Top of Quoted passage

Although annual incident counts may exhibit some degree of temporal dependence, the interpretation of a regime transition does not rely on the Chow or CUSUM tests alone. The conclusion is supported by multiple complementary lines of evidence, including the visual trend, segmented regression, variance reduction, stationarity diagnostics, and the emergence of a near-zero post-2010 slope. These procedures evaluate different statistical properties of the series and collectively indicate a transition from a prolonged decline to a substantially more stable operating regime. Consequently, the substantive conclusion is based on the consistency of the overall evidence rather than on the significance of any individual test statistic. Any residual serial correlation that may be present would therefore be unlikely to alter the primary finding that the post-2010 period exhibits markedly different temporal behavior from the preceding decades.
Taken together, the visual trend, segmented regression, structural-break tests, variance comparison, and stationarity diagnostics all support the interpretation that approximately 2010 marks the transition from a declining incident regime to a persistence regime. Consequently, the substantive conclusions of the analysis do not depend on identifying a breakpoint solely through an endogenous search procedure.

4.3. Persistence Index

4.3.1. Persistence Index Distribution

Figure 3 shows the county-level distribution of the Epoch 1 PI for the 906 counties that experienced at least one HRGC incident during Epoch 1. The PI exhibited a strongly right-skewed distribution with a mean of 0.067, median of 0.046, and standard deviation of 0.085. Most counties clustered near the lower end of the scale, with approximately three-quarters of counties having PI values below 0.08. The distribution contained a long upper tail extending to a maximum PI of 0.95, indicating that a small number of counties exhibited substantially greater persistence than the national norm. The figure shows fits for the unit log-logistic, logit-normal, Johnson SB, and beta distributions. Table 7 summarizes the parameters and test statistics for all the distributions fitted to the PI data. The unit log-logistic model provided the best overall fit according to the combined goodness-of-fit criteria (AIC = −3,417.9, BIC = −3,408.3, KS = 0.157, CvM = 2.655, AD = 19.585).
The logit-normal and Johnson SB distributions produced similar shapes but slightly poorer fit statistics, while the beta distribution underestimated the sharp concentration of counties near very low PI values and over-smoothed the upper tail. The unit Weibull distribution failed to achieve a stable maximum-likelihood solution. This outcome suggests that the PI distribution cannot be adequately represented by a simple Weibull form and instead requires more flexible bounded distributions capable of accommodating both strong right skewness and heavy-tail behavior.
Overall, the fitted curves closely reproduced the central portion of the distribution while preserving the bounded support of the PI metric. The fitted distributions confirm that county-level persistence is not normally distributed and cannot be adequately characterized by symmetric assumptions. Instead, the empirical pattern is consistent with a heavy-tailed process in which persistence is concentrated among a relatively small subset of counties.

Bottom of Quoted passage

Required action 1: According to the passage, which distribution provided the best overall fit to the PI data?
Required action 2: Rewrite the part of the passage that opens with the words containing "Taken together, the" and closes with "endogenous search procedure.", swapping "declining incident regime" for "falling incident regime".
The material after this passage is separate and unrelated to it.

Top of Collected data

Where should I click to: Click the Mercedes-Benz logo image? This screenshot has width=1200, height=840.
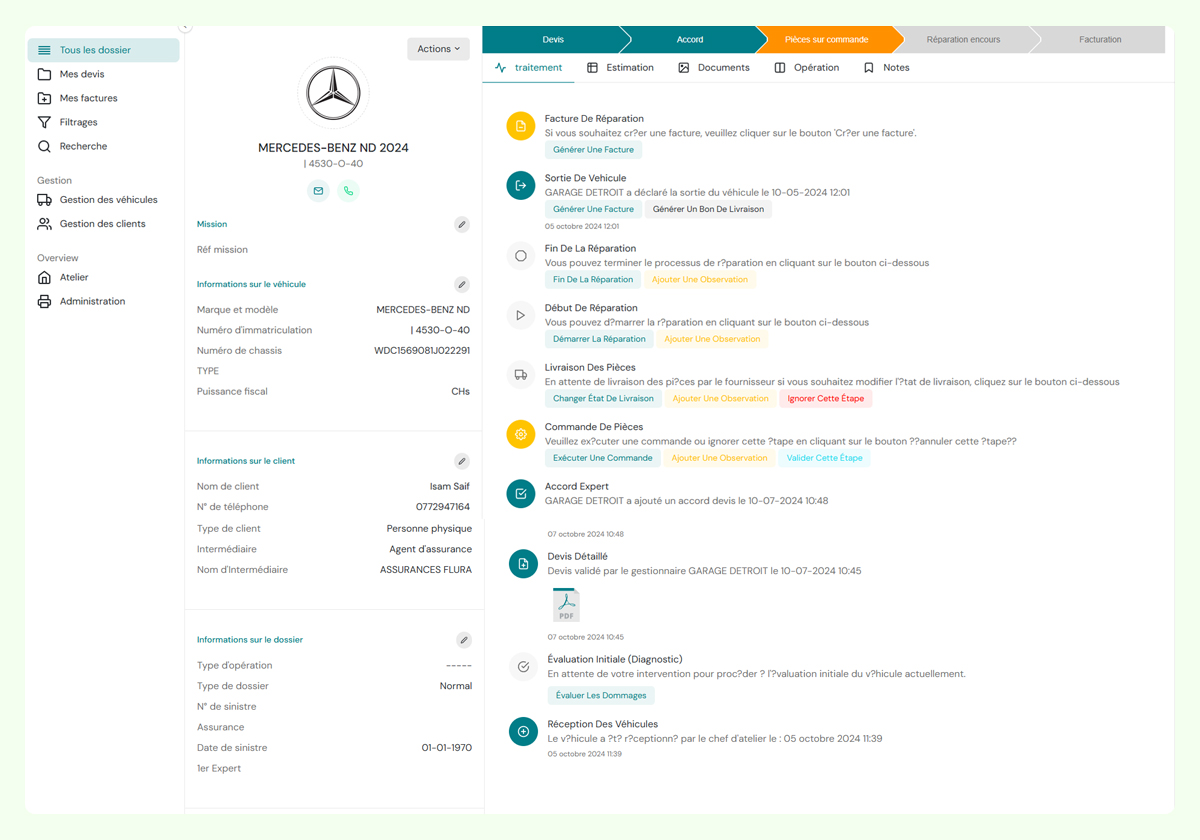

Bottom of Collected data

Your solution 1: The unit log-logistic distribution provided the best overall fit.

Your solution 2:
Taken together, the visual trend, segmented regression, structural-break tests, variance comparison, and stationarity diagnostics all support the interpretation that approximately 2010 marks the transition from a falling incident regime to a persistence regime. Consequently, the substantive conclusions of the analysis do not depend on identifying a breakpoint solely through an endogenous search procedure.